How to deal with indeterminate function limit?

Question

How do I ensure that my function below is well conditioned as $s$ approaches $\infty$? The problem I get is that for large $s$ the function returns an indeterminate form $\frac{0}{0}$. I would otherwise have expected the function to increase monotonically from 0 to 1 as $s$ approaches $\infty$.

\begin{align} f(s) = \frac{x_s^2+\sqrt{1-x_s^2}-1}{\sqrt{x_s^2(x_s(\sqrt{1-x_s^2}-1))^2+(x_s^2+\sqrt{1-x_s^2}-1)^2}} \end{align}

\begin{align} x_s = e^{-s} \end{align}

import numpy as np

def func(s):
    xs = np.exp(-1*s)
    num = xs**2+np.sqrt(1-xs**2)-1
    den = np.sqrt(xs**2*(xs*(np.sqrt(1-xs**2)-1))**2+(xs**2+np.sqrt(1-xs**2)-1)**2) 
    return num/den

s = np.linspace(0,20, 1000)
plot(s, func(s))

Answer 1

The function is really smooth as $s \rightarrow \infty$. This allows you to do the following strategy:

• For $s\le s_0$, do the usual evaluation, i.e., return $f(s)$.
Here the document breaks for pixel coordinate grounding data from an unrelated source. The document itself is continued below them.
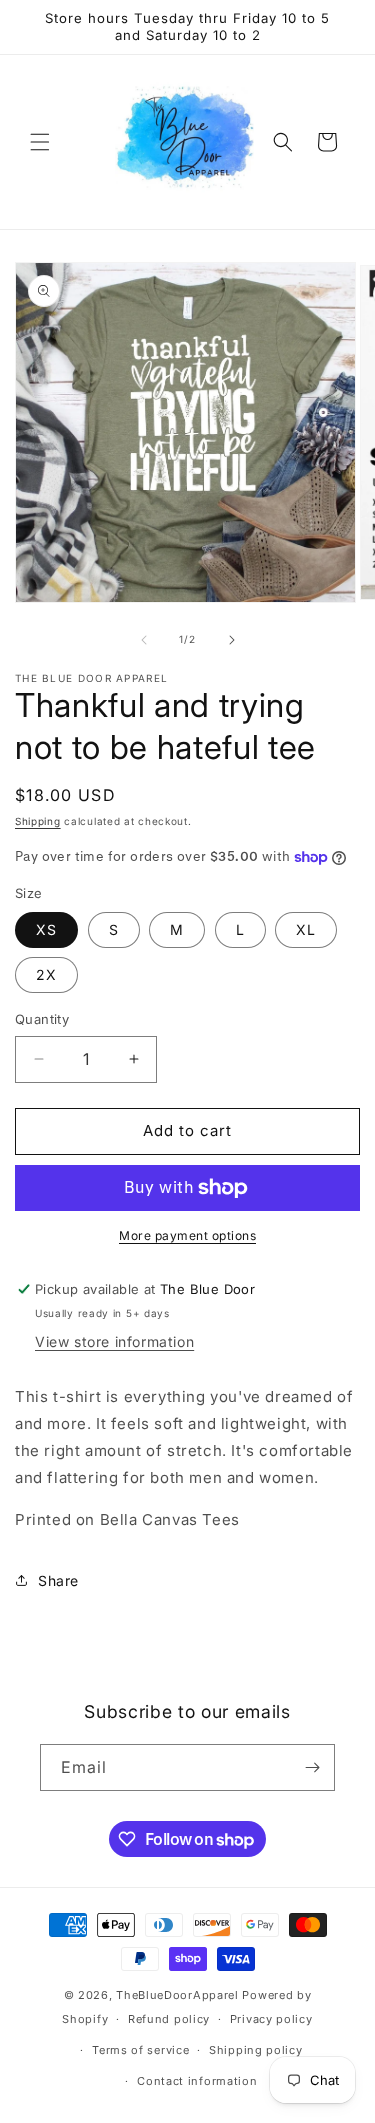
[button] (40, 142)
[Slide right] (232, 640)
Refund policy (169, 2019)
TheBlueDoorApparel (177, 1995)
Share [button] (58, 1580)
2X (46, 974)
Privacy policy (271, 2019)
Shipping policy (256, 2050)
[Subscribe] (312, 1767)
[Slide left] (144, 640)
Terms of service (140, 2050)
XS (46, 929)
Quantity (42, 1019)
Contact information (197, 2081)
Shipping (38, 821)
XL (306, 929)
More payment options (187, 1235)
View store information (114, 1341)
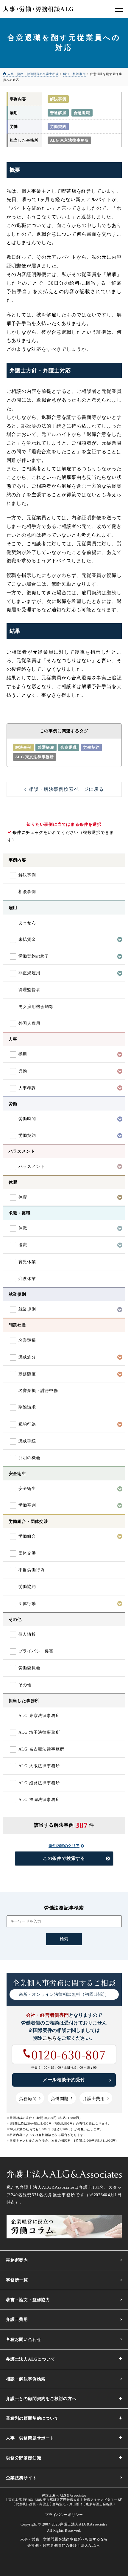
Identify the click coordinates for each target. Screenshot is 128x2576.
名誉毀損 (27, 1340)
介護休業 (27, 1278)
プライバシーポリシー (64, 2515)
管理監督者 (29, 989)
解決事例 (58, 99)
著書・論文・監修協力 (28, 2300)
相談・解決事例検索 (26, 2379)
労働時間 (27, 1119)
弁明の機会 (29, 1458)
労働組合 (27, 1536)
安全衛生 (27, 1488)
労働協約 (27, 1586)
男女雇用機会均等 (36, 1006)
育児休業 (27, 1262)
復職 (22, 1245)
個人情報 (27, 1634)
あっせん (27, 923)
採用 (22, 1054)
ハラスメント (31, 1166)
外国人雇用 (29, 1023)
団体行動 (27, 1603)
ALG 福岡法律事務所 (39, 1799)
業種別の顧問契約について (32, 2418)
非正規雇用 (29, 973)
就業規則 (27, 1309)
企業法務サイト (21, 2478)
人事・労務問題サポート (30, 2438)
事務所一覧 (17, 2280)
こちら (50, 2038)
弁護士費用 (94, 2098)
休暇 (22, 1197)
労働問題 (59, 2098)
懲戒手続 (27, 1441)
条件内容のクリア (64, 1845)
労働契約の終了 (33, 956)
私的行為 (27, 1424)
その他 (25, 1685)
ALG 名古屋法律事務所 (41, 1749)
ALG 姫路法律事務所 (39, 1783)
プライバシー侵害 (36, 1651)
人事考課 (27, 1088)
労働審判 (27, 1505)
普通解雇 (58, 113)
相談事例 (27, 891)
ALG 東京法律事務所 (69, 140)
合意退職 (82, 113)
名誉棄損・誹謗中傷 (38, 1390)
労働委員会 (29, 1668)
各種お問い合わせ (23, 2339)
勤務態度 (27, 1374)
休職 (22, 1228)
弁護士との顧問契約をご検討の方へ (41, 2398)
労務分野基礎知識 (23, 2458)
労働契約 (58, 126)
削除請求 (27, 1407)
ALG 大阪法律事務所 (39, 1766)
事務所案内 (17, 2260)
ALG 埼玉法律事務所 (39, 1732)
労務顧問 (28, 2098)
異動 (22, 1071)
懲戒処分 (27, 1357)
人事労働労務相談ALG (38, 8)
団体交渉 (27, 1553)
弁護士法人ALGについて (30, 2359)
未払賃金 (27, 939)
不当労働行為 (31, 1570)
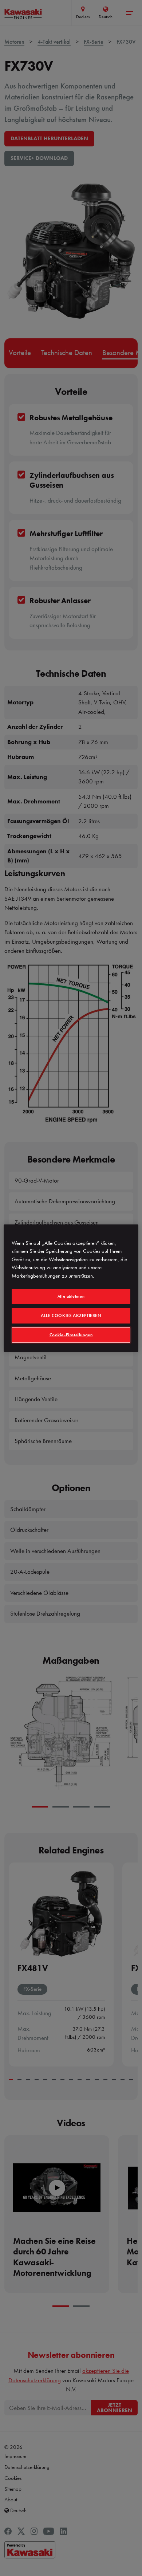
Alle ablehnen (71, 1296)
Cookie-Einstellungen (71, 1335)
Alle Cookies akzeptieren (71, 1315)
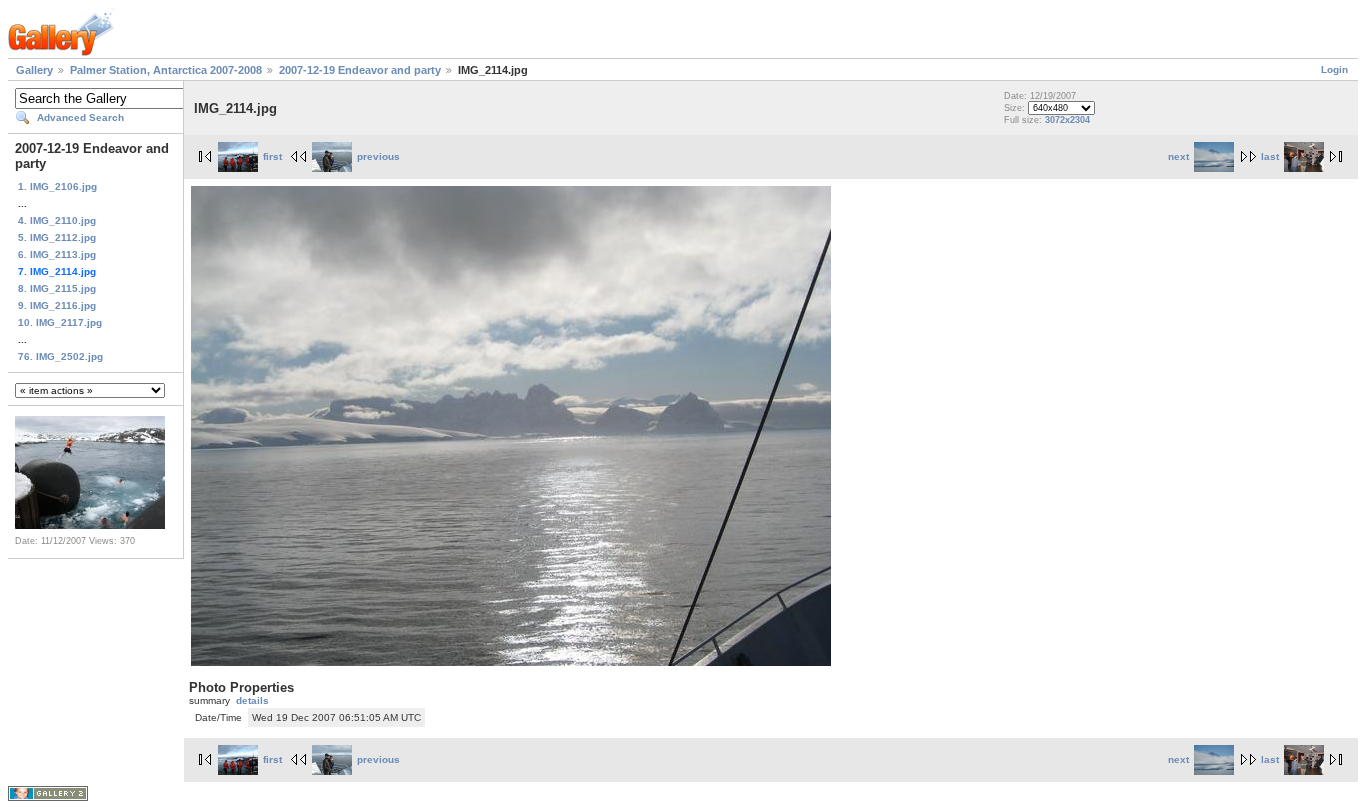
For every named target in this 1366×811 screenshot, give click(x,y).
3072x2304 (1067, 120)
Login (1334, 69)
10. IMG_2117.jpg (60, 322)
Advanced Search (80, 117)
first (272, 156)
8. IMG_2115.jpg (57, 288)
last (1270, 156)
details (252, 700)
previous (378, 156)
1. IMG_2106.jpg (57, 186)
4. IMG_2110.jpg (57, 220)
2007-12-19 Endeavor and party (360, 70)
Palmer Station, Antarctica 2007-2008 (166, 70)
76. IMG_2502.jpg (60, 356)
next (1178, 156)
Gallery (34, 70)
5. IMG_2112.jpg (57, 237)
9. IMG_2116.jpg (57, 305)
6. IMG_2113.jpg (57, 254)
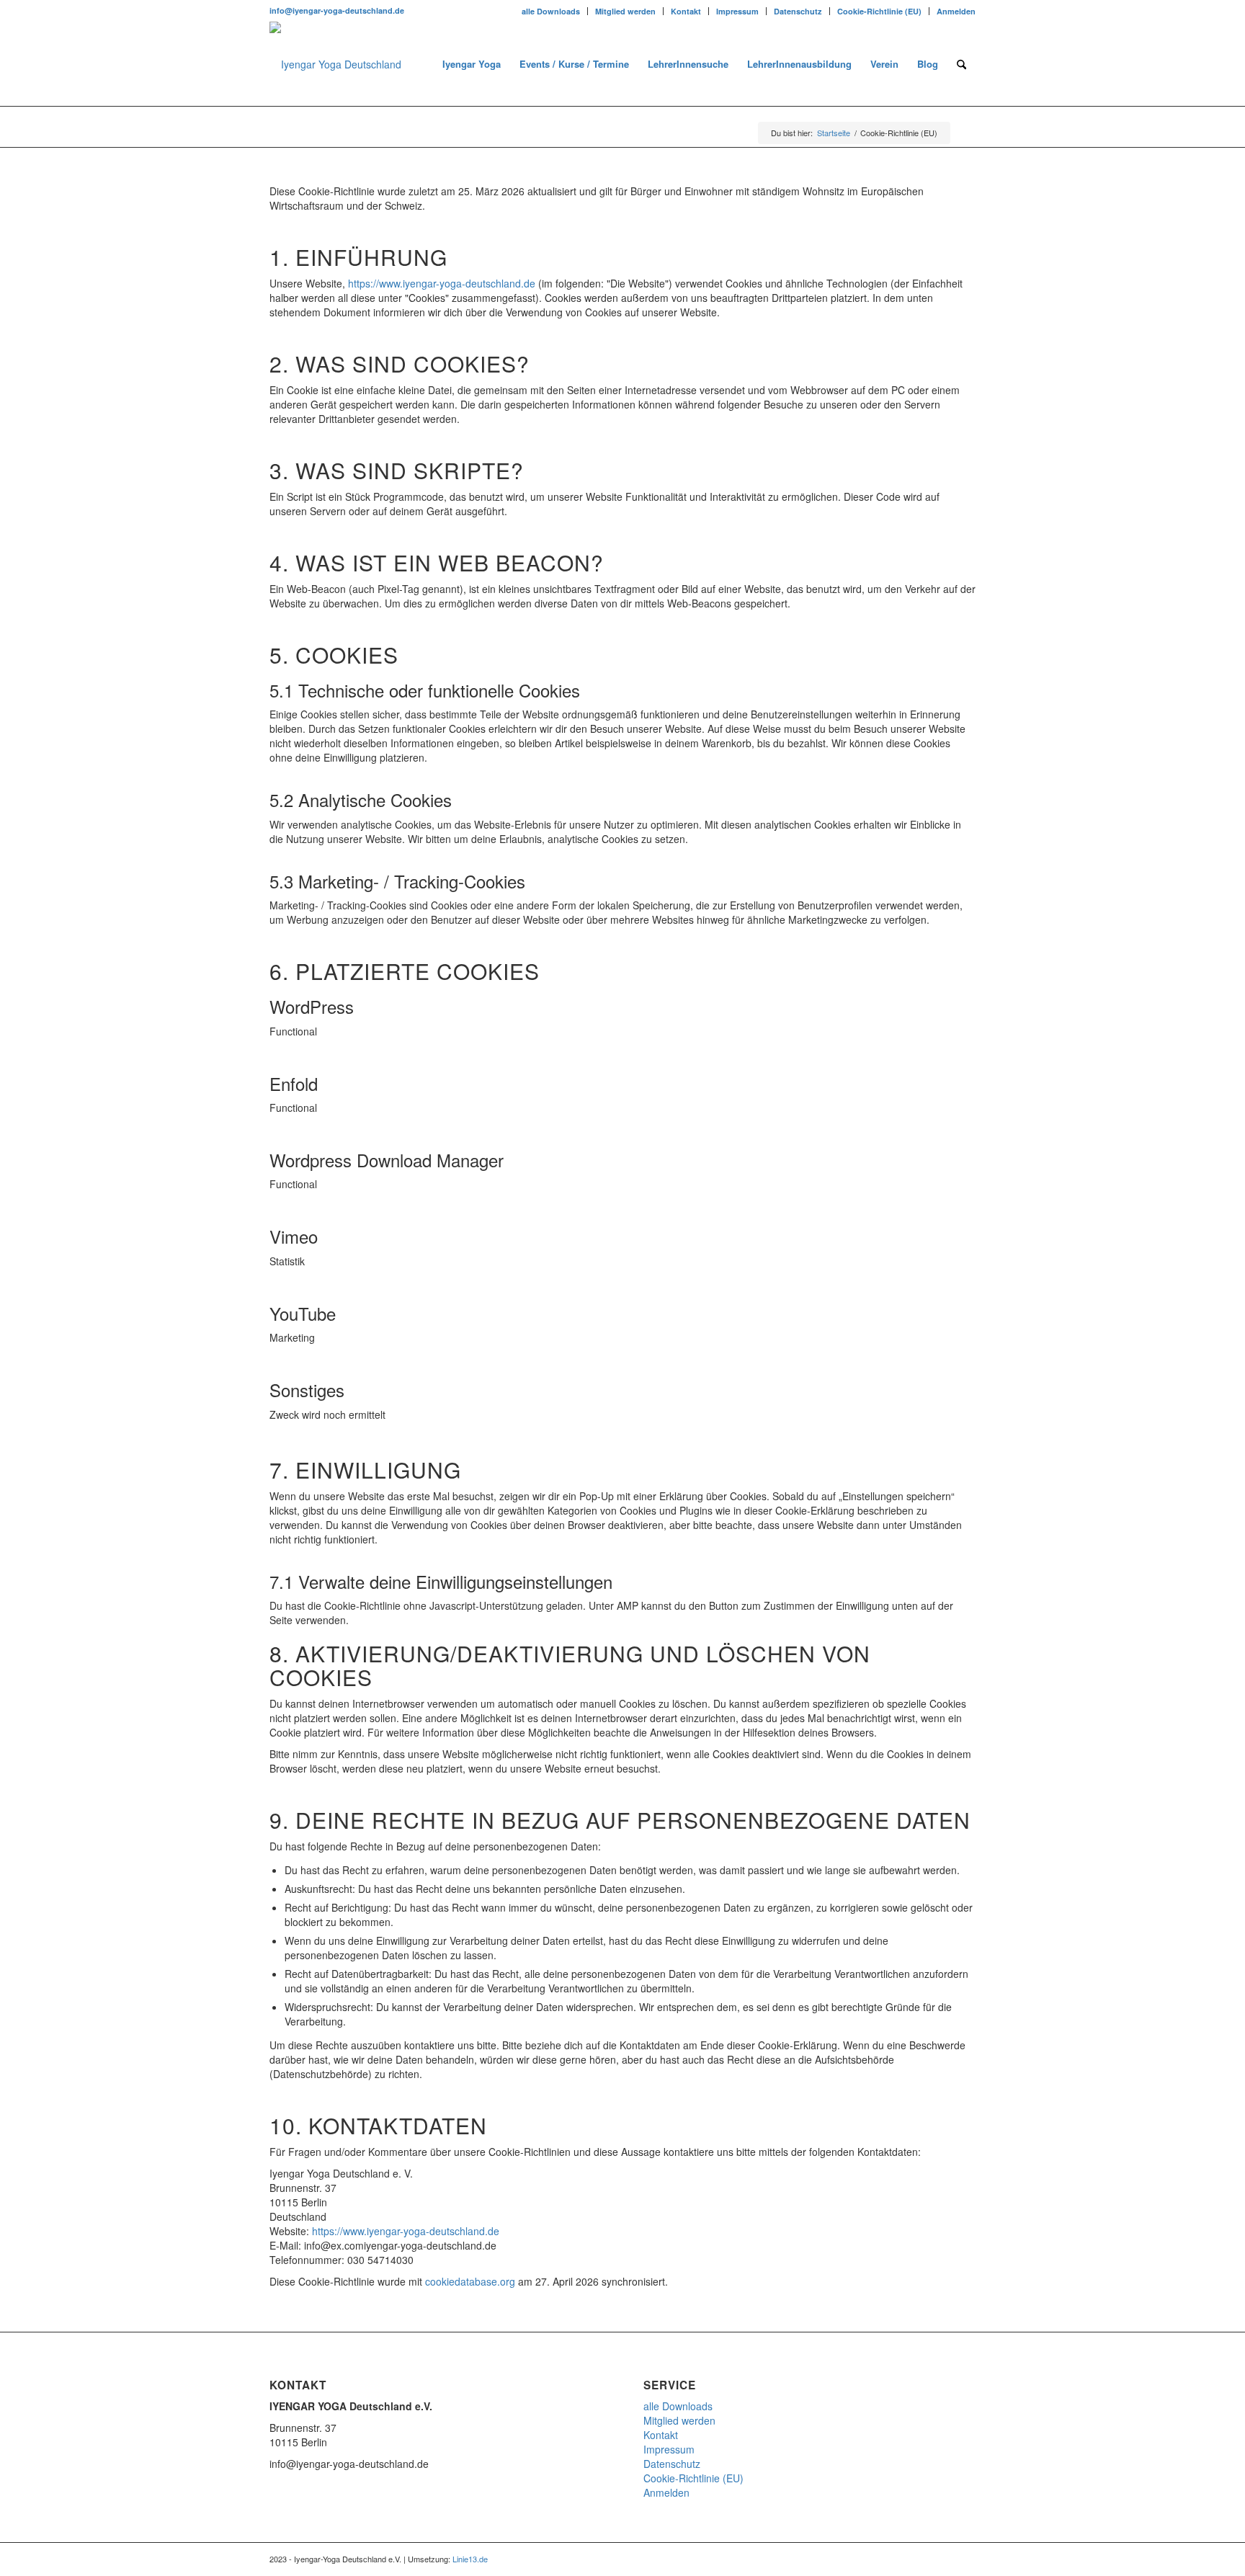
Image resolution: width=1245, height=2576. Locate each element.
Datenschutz (798, 11)
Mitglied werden (625, 11)
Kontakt (686, 11)
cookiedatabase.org (470, 2281)
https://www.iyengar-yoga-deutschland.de (441, 283)
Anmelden (956, 11)
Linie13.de (470, 2558)
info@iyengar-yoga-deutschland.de (336, 10)
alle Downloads (551, 11)
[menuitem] (551, 11)
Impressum (737, 11)
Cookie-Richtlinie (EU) (879, 11)
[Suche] (961, 64)
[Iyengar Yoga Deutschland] (335, 64)
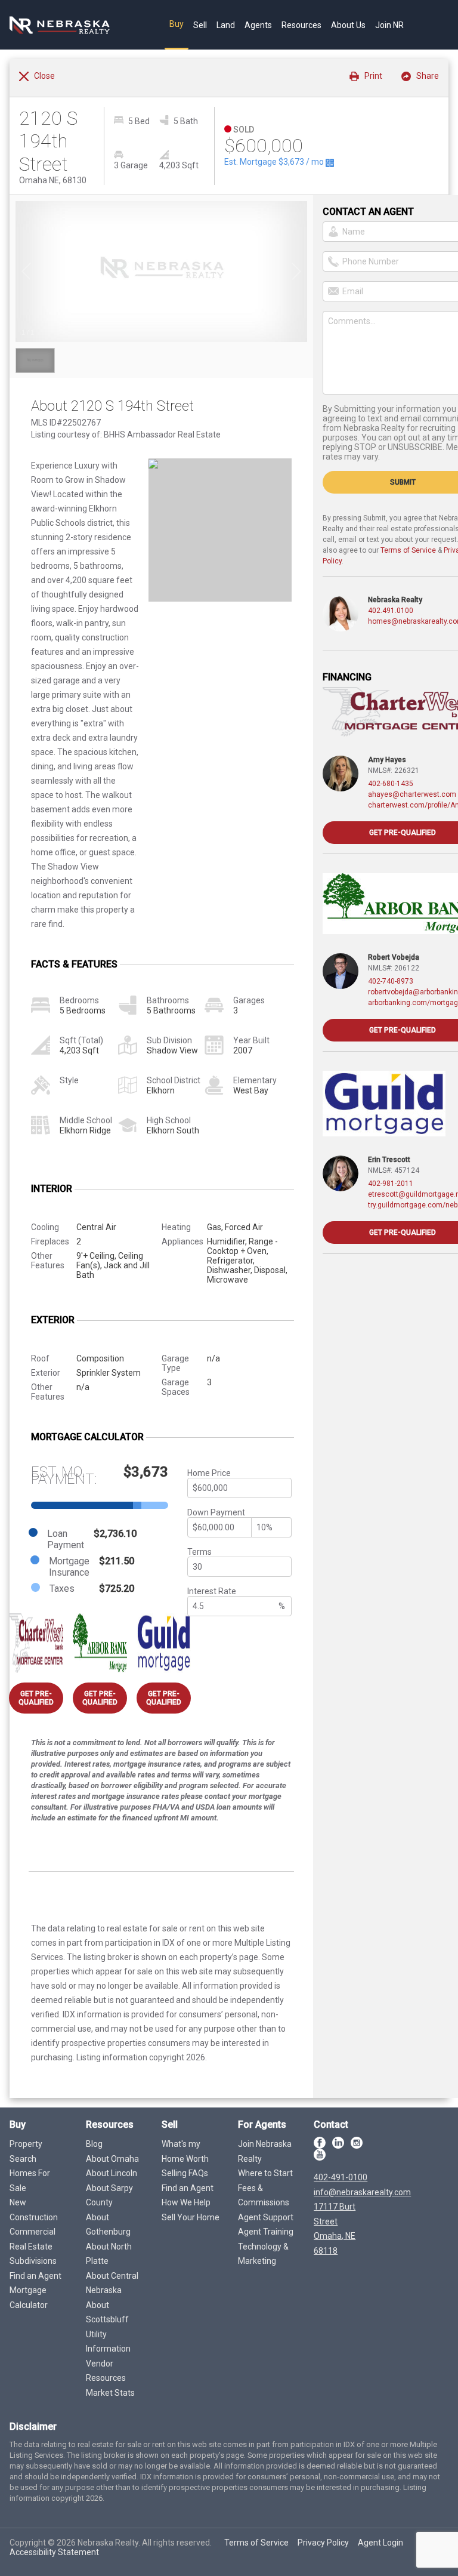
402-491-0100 (340, 2177)
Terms (199, 1552)
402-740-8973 (390, 981)
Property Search (26, 2151)
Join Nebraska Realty (265, 2151)
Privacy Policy (323, 2542)
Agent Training (265, 2231)
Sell (200, 25)
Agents (258, 25)
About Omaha (112, 2159)
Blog (94, 2144)
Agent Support (265, 2217)
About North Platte (109, 2254)
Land (225, 25)
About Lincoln (111, 2173)
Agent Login (380, 2542)
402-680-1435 (390, 783)
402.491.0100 (390, 610)
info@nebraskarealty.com (362, 2192)
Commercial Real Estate (32, 2239)
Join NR (389, 25)
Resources (301, 25)
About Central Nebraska (112, 2283)
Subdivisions (33, 2261)
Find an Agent (35, 2276)
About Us (348, 25)
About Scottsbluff (107, 2312)
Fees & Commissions (263, 2195)
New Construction (34, 2210)
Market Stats (110, 2393)
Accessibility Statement (54, 2552)
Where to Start (265, 2173)
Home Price (209, 1473)
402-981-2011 (390, 1183)
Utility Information (108, 2342)
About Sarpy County (109, 2195)
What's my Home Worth (185, 2151)
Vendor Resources (106, 2371)
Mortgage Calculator (29, 2297)
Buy (176, 24)
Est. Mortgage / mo (275, 162)
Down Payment (216, 1512)
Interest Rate (211, 1591)
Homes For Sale (30, 2180)
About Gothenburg (108, 2225)
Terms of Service (408, 550)
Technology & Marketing (263, 2254)
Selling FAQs (185, 2173)
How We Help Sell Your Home (190, 2210)
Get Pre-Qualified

• For $s>s_0$, define the function $g(h)=f(1/h)$, do a Taylor expansion around $h=0$ (i.e., around $s=\infty$) and return $\bar g(h)|_{h=1/s}$ where $\bar g$ contains the first few Taylor terms of the expansion of $g(h)$. In the evaluation of these Taylor terms, you need to compute the $k$th derivatives $g^{(k)}(0)$ which will involve factors $\frac 00$ for which you will have to apply l'Hopital's rule.